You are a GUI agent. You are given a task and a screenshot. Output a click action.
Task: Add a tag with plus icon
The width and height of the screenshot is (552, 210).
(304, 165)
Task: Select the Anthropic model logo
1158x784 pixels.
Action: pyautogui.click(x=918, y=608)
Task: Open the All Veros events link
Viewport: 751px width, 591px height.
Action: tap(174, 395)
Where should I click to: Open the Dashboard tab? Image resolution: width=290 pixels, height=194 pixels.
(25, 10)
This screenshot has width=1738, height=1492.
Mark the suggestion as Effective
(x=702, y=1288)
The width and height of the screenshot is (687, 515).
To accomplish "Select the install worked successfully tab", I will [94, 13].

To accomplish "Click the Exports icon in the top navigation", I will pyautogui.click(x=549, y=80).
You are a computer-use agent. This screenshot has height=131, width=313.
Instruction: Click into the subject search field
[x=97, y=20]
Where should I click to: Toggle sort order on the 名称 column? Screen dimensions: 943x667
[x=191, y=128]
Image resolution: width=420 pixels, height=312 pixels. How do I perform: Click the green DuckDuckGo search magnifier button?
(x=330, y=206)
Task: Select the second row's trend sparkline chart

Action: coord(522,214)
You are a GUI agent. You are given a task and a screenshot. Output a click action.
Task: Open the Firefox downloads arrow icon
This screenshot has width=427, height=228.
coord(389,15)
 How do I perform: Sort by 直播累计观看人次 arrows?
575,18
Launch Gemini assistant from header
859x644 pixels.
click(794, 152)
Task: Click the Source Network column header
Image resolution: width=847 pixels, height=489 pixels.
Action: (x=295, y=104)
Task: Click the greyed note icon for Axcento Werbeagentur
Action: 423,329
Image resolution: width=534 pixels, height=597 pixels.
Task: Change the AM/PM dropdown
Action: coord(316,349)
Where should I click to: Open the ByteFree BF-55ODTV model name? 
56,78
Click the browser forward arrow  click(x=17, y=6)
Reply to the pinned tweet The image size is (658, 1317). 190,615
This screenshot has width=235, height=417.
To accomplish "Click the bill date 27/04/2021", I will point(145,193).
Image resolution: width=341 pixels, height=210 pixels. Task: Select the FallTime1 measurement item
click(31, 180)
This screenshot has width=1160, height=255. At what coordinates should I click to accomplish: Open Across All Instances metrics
——
**Exercise objective:** Copy exactly the lines from the one with "Click the browser" down to the last line of the records above, and leave out everything else.

**Task answer:**
Click the browser forward arrow  click(x=17, y=6)
Reply to the pinned tweet The image size is (658, 1317). 190,615
This screenshot has width=235, height=417.
To accomplish "Click the bill date 27/04/2021", I will point(145,193).
Image resolution: width=341 pixels, height=210 pixels. Task: Select the FallTime1 measurement item
click(31, 180)
This screenshot has width=1160, height=255. At what coordinates should I click to accomplish: Open Across All Instances metrics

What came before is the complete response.